TeslaCrypt Ransomware Aggressively Spreads Through Compromised WordPress Sites
Ransomware has been one of the most aggressive types of malware threats we have encountered over the past year. With each new ransomware threat, the reach of cybercrooks effectively collecting ransom fees increases exponentially. As it turns out, cybercrooks spreading new encryption type ransomware threats are initiating campaigns of compromised WordPress sites to spread a variant of the TelsaCrypt Ransomware infection.
Researchers at Heimdal Security have discovered instances where a campaign that was known to push the Neutrino Exploit Kit, effectively spreading the Backdoor.Andromeda malware, is being levered to compromised WordPress sites for the purpose of spreading TeslaCrypt Ransomware. We have had first-hand experience with TeslaCrypt Ransomware, and it has been ousted as a threat with a low detection rate essentially allowing it to spread must faster than other similar threats.
The abundance of domains already used to spread TeslaCrypt has recently increased in the past weeks. Of those domains used to spread the TeslaCrypt Ransomware, ones that are verified as being compromised WordPress sites, Heimdal Security has blocked at least 85 of them so far.
We already reported how TeslaCrypt Ransomware was being spread through outdated WordPress sites through the Neutrino Exploit Kit. Now, the same campaign is continuing with updated and extremely aggressive attack methods.
WordPress sites have commonly been an attack platform for hackers and cybercrooks. The WordPress software, one of the most utilized content management platforms for web development, is an open source type that may be easily exploited by nifty hackers. It is no surprises to us that we see yet another instance of WordPress sites being compromised for the purpose of spreading malware, which in this case is an aggressive form that we know to be the TeslaCrypt Ransomware threat.

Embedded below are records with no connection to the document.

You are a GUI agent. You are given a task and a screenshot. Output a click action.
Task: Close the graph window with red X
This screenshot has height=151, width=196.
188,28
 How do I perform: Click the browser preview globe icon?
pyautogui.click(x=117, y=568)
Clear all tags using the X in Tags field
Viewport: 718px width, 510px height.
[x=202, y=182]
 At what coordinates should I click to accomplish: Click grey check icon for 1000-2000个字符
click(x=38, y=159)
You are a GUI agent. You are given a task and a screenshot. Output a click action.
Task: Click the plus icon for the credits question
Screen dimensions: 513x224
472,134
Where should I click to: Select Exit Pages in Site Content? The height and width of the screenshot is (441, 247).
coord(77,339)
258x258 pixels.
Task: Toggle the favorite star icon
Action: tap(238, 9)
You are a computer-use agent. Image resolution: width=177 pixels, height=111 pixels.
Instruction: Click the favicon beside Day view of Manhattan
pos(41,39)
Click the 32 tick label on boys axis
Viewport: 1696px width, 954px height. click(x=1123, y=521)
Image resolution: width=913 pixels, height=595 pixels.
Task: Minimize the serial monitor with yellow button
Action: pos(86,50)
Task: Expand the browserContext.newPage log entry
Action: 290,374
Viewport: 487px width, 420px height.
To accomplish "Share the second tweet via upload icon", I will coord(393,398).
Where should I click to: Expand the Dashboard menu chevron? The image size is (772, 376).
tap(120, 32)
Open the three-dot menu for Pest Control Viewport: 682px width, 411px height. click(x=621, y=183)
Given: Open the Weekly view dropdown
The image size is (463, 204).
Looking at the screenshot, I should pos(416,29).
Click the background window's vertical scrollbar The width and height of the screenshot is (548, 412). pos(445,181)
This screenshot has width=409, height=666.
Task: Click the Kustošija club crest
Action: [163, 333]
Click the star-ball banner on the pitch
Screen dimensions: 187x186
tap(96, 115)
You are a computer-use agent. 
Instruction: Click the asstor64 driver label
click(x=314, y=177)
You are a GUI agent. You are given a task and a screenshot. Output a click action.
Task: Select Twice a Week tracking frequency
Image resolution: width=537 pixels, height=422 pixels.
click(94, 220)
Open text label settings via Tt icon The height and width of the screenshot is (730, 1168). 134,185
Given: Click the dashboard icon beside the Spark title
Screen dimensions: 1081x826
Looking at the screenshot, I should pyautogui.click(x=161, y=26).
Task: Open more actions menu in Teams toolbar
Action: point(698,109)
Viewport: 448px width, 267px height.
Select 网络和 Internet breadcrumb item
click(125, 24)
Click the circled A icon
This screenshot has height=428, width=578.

As we known with TeslaCrypt Ransomware, it is one of the many recent threats that encrypt files on an infected computer and later gives the computer user a method to decrypt the files. The only catch is that in order to decrypt the files, which will restore an infected system with encrypted files back to normal operation, the computer user will need to pay a fee for the decryption key. Usually, the price for decryption costs upwards of $500 to over $1000, which earns the cybercrooks behind TeslaCrypt a nice pay day.
Researchers first could find specific traits that allowed the campaign to spread only to serve annoying pop-up advertisements. Eventually, the malware evolved into a much more serious threat by redirecting users to an exploit kit.
Through hidden redirects, the malware spreading ransomware is starting to evolve and spread the threats onto computers administered by unsuspecting computer users. This is in the case of computer users utilizing an ad blocker, and the automatic hidden redirects may take place without the computer user noticing and installing the malware threat.